- **OBJECTIVE**
Could you write out the entries exactly, from the line containing "At what coordinates should I click to accomplish: Pick" through the end of the entries, both ends included, leaving the pictures out of your answer?

(Stored entries)
☆ ☆ ☆ ☆ ☆ ☆ ☆

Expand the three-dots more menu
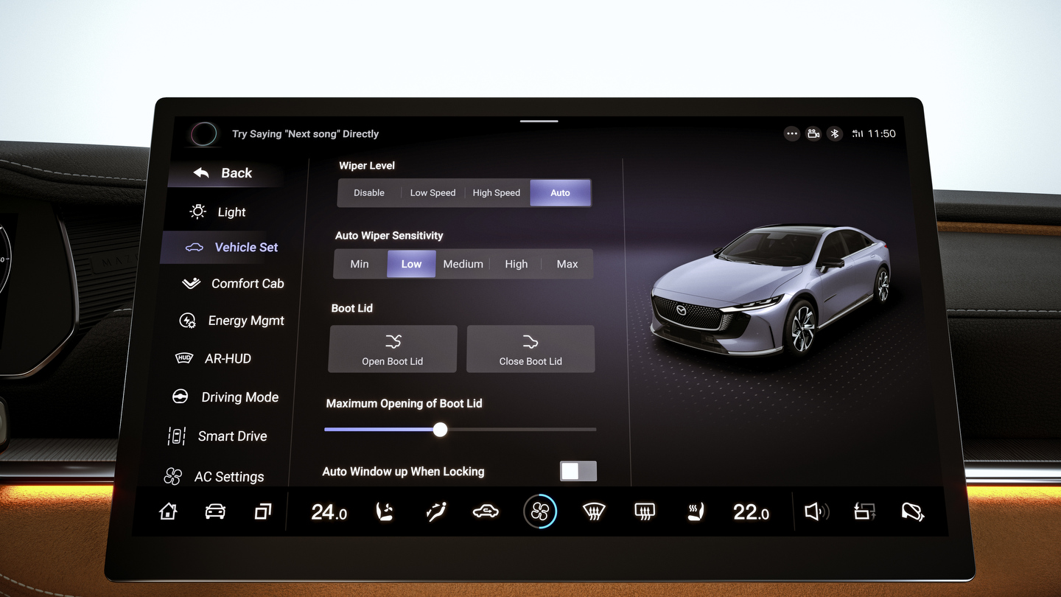 click(792, 133)
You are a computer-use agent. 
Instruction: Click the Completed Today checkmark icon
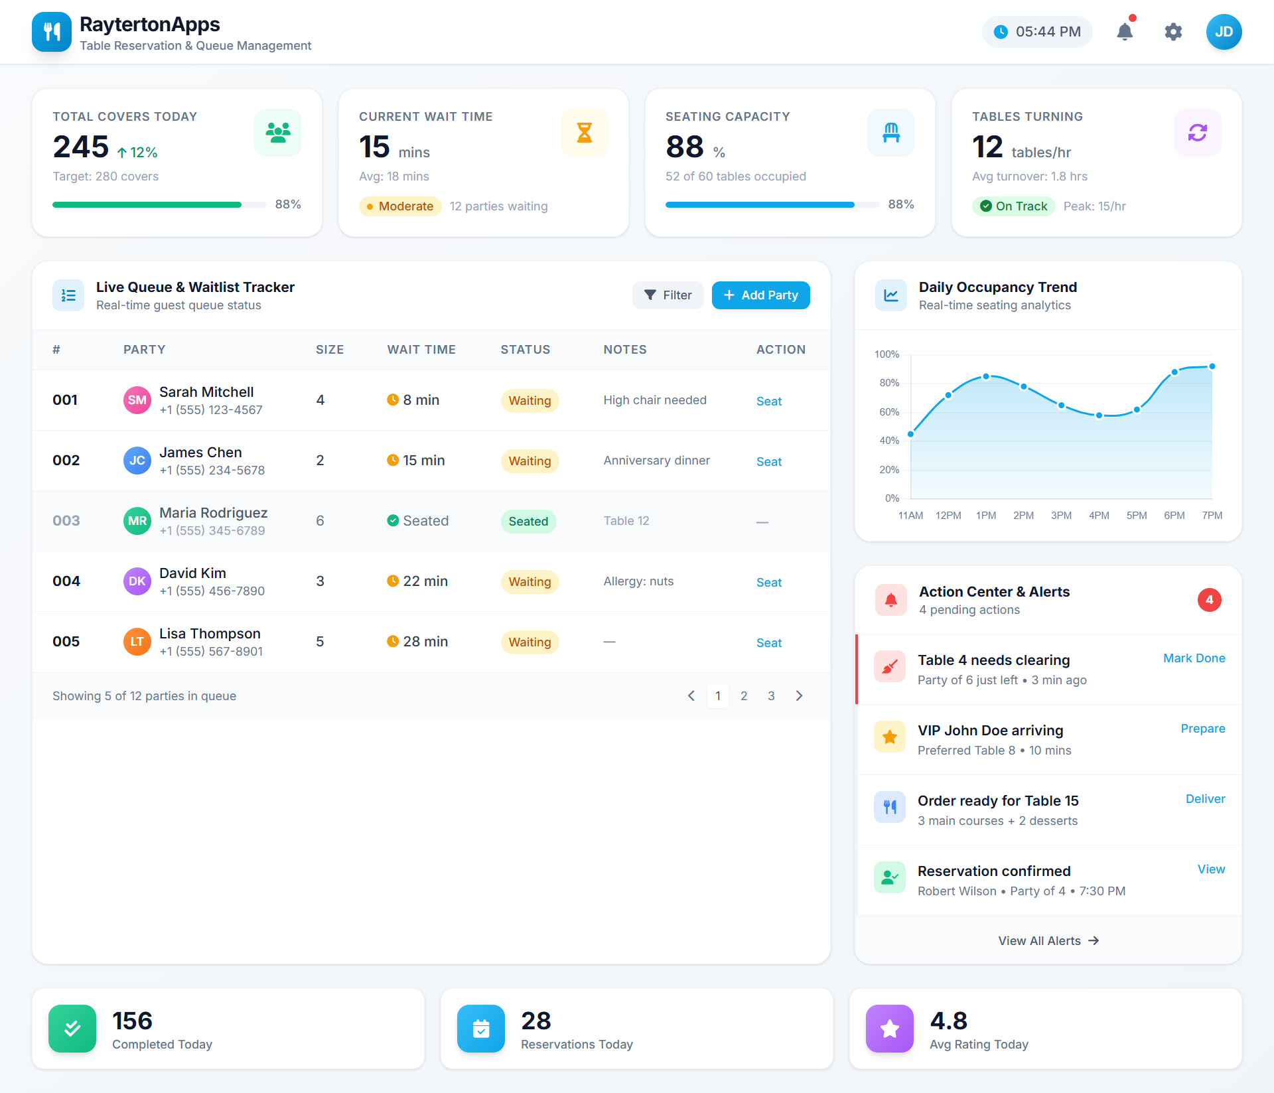tap(72, 1028)
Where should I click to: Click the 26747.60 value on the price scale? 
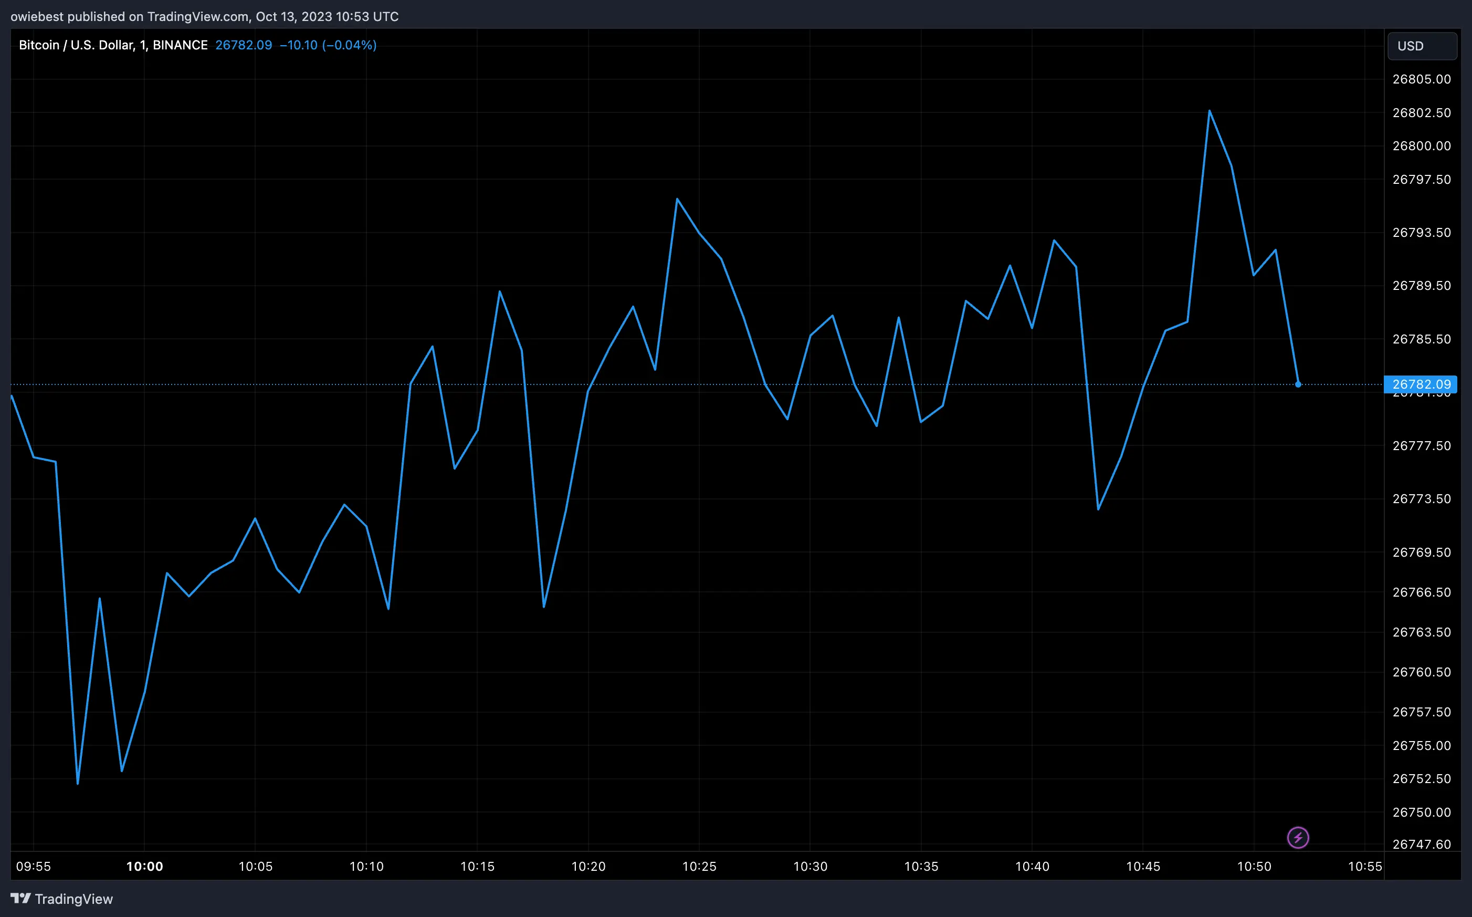click(1421, 844)
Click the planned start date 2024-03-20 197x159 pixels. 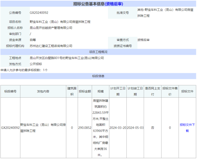click(118, 128)
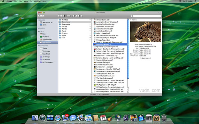199x124 pixels.
Task: Collapse the Preview disclosure triangle
Action: (x=131, y=20)
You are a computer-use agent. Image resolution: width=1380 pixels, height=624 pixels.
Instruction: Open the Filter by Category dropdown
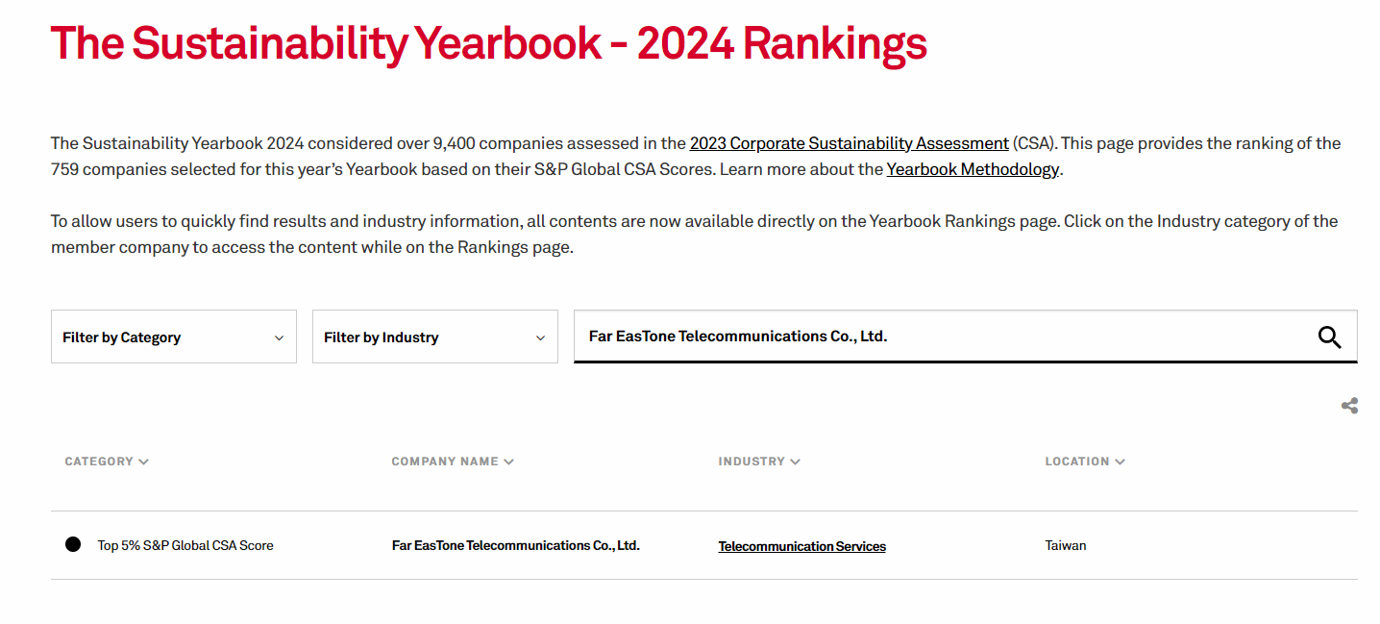[173, 337]
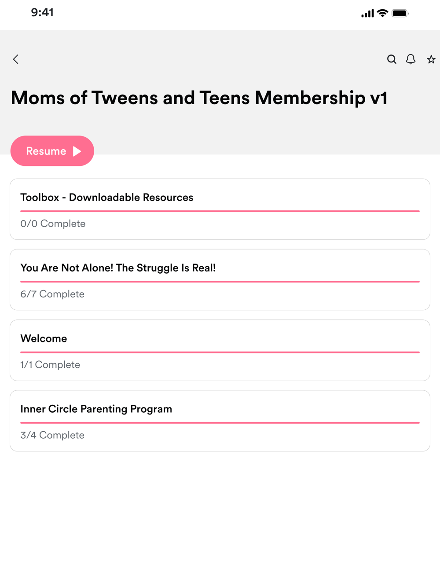Open search with the magnifier icon

(x=392, y=59)
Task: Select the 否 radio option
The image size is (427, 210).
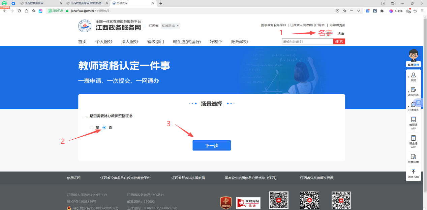Action: [104, 128]
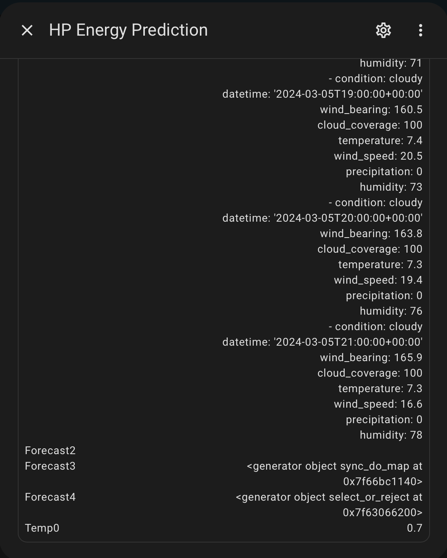This screenshot has width=447, height=558.
Task: Click the humidity 78 line
Action: tap(390, 435)
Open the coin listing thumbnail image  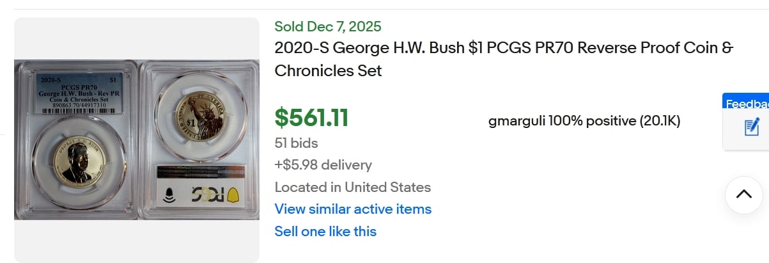point(137,139)
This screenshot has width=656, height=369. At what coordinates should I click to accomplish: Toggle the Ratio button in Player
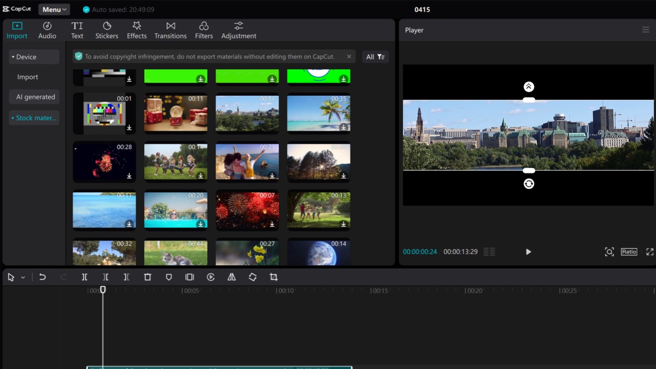pyautogui.click(x=629, y=252)
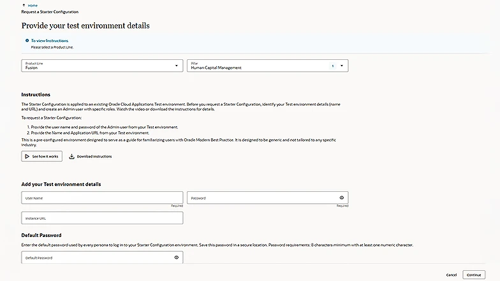Click the play icon in See how it works
Image resolution: width=500 pixels, height=281 pixels.
(x=27, y=156)
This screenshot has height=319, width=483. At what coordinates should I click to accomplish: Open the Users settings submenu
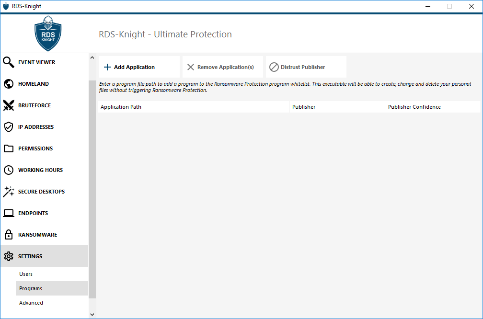[26, 274]
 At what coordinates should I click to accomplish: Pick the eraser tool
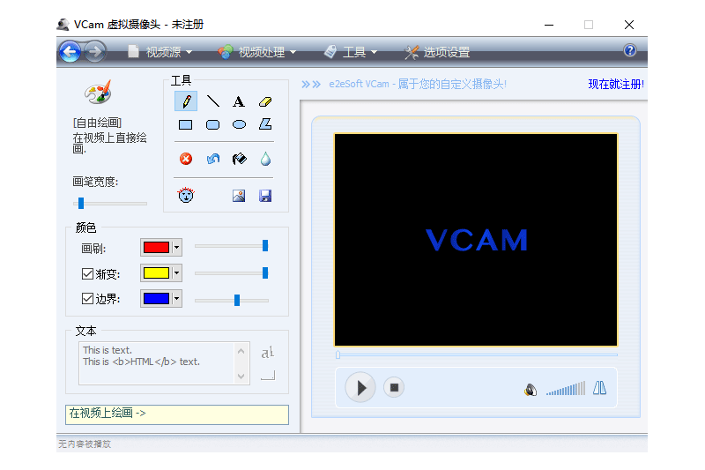click(265, 101)
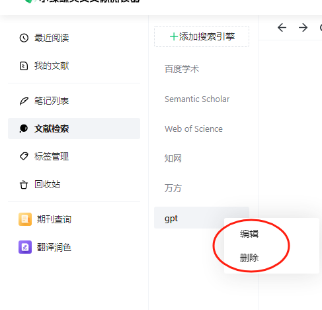
Task: Select the gpt search engine entry
Action: pyautogui.click(x=202, y=218)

☆ ☆ ☆ ☆ ☆ ☆ ☆

- **RESULT FOR THIS TASK**
 At what coordinates should I click to accomplish: Pick the eraser tool
click(265, 101)
Task: Select the gpt search engine entry
Action: pyautogui.click(x=202, y=218)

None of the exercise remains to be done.